** Opening TEXT block **

The code is essentially the same besides this, so below I've re-used the min_node variable name, even though it's not really minimal for anything anymore.

In [37]:
def depth_search(graph,initial_node,goal_node):
    
    # Initialise frontier, costs and paths
    frontier = [initial_node]
    costs = {initial_node:0}
    paths = {initial_node:[initial_node]}
    
    # loop while frontier non-empty
    while(len(frontier)>0):
        
        min_node = frontier.pop()
        
        # explore the minimal cost node
        for node in graph[min_node]:
            # temporary cost to node is
            # cost to get to min_node
            cost = costs[min_node]
            # plus path cost to go from min_node to node
            cost += graph[min_node][node]
            
            # if node is newly discovered, initialise its cost and path
            if node not in costs:
                costs[node] = cost
                paths[node] = []
                # hack to copy a path, stored as a list of nodes
                for step in paths[min_node]:
                    paths[node].append(step)
                # add the final step
                paths[node].append(node)
                # add newly discovered nodes to the frontier
                frontier.append(node)

** Closing TEXT block **
** Opening PROVIDED MATERIAL block **

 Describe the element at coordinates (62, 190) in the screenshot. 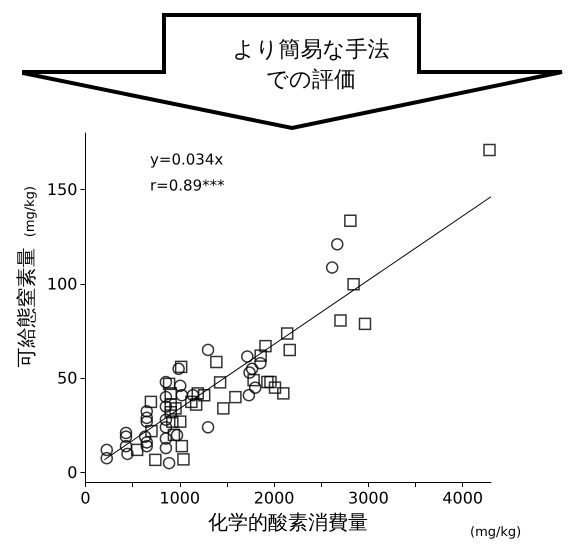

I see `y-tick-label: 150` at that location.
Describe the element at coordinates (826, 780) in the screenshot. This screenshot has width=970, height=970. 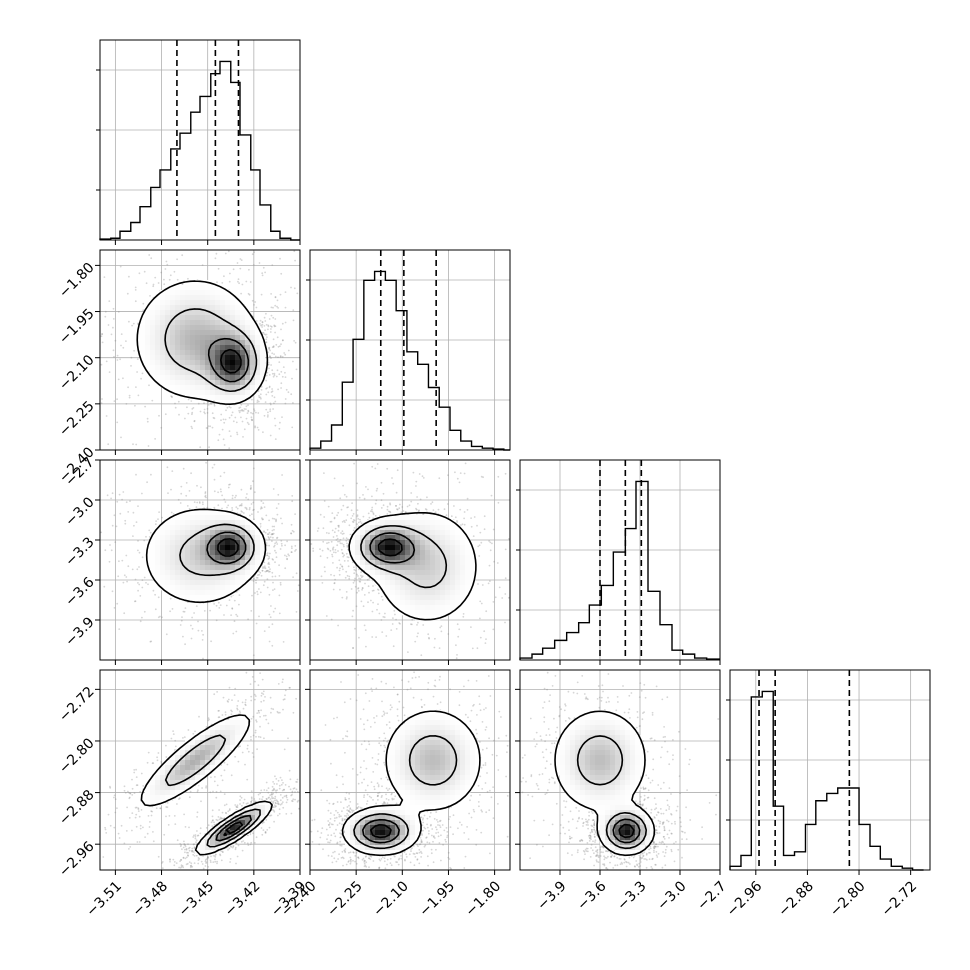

** Closing PROVIDED MATERIAL block **

- _TASK INSTRUCTIONS_
Please answer these questions about the depth search code above:
1. Which variable name is reused even though it no longer refers to anything minimal?
2. What cost is assigned to the initial node when the costs are set up?
3. Which list method takes the next node off the frontier in each pass of the loop?

- _YOUR RESPONSE_
1. min_node
2. 0
3. pop